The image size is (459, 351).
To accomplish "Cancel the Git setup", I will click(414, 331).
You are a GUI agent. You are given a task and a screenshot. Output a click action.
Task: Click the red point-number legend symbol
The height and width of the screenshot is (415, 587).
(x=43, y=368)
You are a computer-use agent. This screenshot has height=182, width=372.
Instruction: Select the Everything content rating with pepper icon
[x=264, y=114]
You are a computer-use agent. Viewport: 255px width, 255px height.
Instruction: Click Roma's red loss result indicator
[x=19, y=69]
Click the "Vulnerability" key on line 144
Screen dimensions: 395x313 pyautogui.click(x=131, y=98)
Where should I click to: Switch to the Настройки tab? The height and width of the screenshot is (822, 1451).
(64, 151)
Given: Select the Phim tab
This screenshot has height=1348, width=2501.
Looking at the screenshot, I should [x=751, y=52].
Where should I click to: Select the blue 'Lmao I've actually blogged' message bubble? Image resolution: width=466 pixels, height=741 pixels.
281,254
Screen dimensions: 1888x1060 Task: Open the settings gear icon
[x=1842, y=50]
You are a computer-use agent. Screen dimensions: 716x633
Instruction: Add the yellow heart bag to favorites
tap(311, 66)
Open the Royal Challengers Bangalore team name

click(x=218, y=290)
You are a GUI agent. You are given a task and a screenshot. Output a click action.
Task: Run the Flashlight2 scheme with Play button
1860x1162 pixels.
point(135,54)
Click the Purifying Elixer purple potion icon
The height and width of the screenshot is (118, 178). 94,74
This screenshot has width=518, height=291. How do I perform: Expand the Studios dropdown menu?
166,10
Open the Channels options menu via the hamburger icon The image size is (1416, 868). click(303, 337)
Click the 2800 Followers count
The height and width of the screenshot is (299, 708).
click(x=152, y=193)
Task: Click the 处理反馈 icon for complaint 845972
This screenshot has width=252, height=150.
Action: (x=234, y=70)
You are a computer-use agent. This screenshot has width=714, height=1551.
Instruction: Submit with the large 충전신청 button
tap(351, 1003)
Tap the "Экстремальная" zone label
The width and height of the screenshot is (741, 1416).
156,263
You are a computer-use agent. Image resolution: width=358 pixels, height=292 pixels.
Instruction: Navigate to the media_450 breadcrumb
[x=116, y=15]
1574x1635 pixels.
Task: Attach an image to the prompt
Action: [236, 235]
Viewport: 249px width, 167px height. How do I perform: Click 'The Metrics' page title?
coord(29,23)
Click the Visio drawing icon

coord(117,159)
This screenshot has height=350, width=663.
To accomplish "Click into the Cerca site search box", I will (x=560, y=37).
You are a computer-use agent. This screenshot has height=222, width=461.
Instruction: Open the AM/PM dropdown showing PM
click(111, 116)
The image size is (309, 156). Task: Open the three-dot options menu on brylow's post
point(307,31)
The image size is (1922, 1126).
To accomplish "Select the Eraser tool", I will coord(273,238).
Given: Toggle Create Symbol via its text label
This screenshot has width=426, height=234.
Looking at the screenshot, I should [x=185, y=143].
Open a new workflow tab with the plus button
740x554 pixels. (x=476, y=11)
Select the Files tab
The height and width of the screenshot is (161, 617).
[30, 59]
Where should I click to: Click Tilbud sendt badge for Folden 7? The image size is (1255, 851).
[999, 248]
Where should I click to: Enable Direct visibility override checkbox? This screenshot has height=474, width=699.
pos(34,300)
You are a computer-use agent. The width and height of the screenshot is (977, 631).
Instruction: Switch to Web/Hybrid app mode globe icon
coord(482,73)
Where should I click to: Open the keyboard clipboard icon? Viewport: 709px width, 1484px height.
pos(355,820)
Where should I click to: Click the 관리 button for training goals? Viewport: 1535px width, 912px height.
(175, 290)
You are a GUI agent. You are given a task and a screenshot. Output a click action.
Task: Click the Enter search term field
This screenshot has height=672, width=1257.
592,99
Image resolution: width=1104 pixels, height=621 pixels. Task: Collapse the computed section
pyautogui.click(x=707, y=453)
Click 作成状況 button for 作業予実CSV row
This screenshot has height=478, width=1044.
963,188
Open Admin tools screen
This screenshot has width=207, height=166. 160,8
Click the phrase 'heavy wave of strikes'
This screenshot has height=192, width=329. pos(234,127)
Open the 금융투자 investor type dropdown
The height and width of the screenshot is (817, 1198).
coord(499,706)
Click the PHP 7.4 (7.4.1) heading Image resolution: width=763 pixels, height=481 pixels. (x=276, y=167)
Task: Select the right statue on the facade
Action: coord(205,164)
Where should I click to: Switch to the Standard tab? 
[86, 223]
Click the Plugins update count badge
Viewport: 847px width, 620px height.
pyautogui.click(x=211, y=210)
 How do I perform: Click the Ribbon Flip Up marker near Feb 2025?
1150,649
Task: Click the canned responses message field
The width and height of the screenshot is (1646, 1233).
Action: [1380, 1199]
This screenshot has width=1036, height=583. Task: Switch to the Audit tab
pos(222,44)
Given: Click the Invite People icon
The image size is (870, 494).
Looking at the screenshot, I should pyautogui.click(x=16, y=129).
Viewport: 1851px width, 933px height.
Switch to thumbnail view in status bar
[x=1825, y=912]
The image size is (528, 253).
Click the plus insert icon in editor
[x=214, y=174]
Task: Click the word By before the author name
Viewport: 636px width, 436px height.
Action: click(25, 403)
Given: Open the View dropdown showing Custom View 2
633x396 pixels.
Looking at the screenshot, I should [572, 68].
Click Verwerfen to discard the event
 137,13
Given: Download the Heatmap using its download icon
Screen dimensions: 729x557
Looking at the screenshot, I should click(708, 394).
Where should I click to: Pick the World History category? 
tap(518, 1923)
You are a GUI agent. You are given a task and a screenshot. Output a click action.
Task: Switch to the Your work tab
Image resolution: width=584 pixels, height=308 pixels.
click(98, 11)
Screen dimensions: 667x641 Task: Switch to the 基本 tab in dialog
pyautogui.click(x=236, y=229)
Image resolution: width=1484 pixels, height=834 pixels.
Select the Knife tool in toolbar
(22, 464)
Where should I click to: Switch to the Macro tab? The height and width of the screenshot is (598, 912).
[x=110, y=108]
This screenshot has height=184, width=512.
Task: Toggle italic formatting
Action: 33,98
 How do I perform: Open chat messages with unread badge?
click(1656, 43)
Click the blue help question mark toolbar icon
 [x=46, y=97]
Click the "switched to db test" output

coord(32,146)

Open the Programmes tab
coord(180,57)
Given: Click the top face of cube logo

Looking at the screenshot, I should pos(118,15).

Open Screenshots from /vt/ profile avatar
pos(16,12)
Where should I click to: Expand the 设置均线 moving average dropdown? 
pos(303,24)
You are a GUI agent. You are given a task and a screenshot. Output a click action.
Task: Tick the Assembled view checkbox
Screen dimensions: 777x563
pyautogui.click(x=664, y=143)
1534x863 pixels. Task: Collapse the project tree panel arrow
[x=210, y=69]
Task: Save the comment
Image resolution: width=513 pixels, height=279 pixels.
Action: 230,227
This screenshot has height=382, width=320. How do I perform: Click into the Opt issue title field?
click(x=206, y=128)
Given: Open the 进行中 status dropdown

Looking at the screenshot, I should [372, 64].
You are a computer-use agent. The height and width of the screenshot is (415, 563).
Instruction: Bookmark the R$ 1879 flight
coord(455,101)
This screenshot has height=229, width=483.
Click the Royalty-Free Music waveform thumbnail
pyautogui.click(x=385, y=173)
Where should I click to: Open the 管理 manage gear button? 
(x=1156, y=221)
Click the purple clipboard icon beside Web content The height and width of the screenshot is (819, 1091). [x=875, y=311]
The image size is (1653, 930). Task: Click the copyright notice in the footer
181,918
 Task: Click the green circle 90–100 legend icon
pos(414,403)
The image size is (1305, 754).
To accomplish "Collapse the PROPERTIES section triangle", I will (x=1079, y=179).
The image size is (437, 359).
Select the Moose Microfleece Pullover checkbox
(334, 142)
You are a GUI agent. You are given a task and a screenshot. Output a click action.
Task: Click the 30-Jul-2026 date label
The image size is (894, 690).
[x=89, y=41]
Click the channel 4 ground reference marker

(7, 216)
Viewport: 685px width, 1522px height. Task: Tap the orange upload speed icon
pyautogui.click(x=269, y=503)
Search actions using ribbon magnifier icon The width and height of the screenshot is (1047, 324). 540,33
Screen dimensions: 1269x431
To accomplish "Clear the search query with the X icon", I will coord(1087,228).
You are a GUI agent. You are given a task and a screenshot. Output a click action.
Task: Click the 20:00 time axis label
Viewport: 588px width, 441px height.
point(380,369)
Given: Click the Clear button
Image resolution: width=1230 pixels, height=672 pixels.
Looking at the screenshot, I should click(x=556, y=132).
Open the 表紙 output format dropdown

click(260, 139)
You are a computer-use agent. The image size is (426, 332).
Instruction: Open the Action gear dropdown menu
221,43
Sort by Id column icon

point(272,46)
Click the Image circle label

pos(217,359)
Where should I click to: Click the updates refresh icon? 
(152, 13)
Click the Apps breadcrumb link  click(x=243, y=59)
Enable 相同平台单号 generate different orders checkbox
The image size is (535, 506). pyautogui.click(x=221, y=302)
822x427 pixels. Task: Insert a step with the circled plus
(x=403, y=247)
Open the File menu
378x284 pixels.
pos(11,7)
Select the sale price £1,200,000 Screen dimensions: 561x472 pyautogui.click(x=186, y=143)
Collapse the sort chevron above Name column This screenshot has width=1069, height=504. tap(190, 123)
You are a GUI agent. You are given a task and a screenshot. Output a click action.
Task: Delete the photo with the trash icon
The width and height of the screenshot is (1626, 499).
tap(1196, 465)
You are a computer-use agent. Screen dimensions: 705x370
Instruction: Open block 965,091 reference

────────────────

EXERCISE INSTRUCTIONS
Please return, without any change, the lines of the data above that begin at the line containing "Open the 금융투자 investor type dropdown" and stop after the line containing "tap(518, 1923)".

RESULT OF THE TASK
Open the 금융투자 investor type dropdown
The height and width of the screenshot is (817, 1198).
coord(499,706)
Click the PHP 7.4 (7.4.1) heading Image resolution: width=763 pixels, height=481 pixels. (x=276, y=167)
Task: Select the right statue on the facade
Action: coord(205,164)
Where should I click to: Switch to the Standard tab? 
[86, 223]
Click the Plugins update count badge
Viewport: 847px width, 620px height.
pyautogui.click(x=211, y=210)
 How do I perform: Click the Ribbon Flip Up marker near Feb 2025?
1150,649
Task: Click the canned responses message field
The width and height of the screenshot is (1646, 1233).
Action: [1380, 1199]
This screenshot has width=1036, height=583. Task: Switch to the Audit tab
pos(222,44)
Given: Click the Invite People icon
The image size is (870, 494).
Looking at the screenshot, I should pyautogui.click(x=16, y=129).
Viewport: 1851px width, 933px height.
Switch to thumbnail view in status bar
[x=1825, y=912]
The image size is (528, 253).
Click the plus insert icon in editor
[x=214, y=174]
Task: Click the word By before the author name
Viewport: 636px width, 436px height.
Action: click(25, 403)
Given: Open the View dropdown showing Custom View 2
633x396 pixels.
Looking at the screenshot, I should [572, 68].
Click Verwerfen to discard the event
 137,13
Given: Download the Heatmap using its download icon
Screen dimensions: 729x557
Looking at the screenshot, I should click(708, 394).
Where should I click to: Pick the World History category? 
tap(518, 1923)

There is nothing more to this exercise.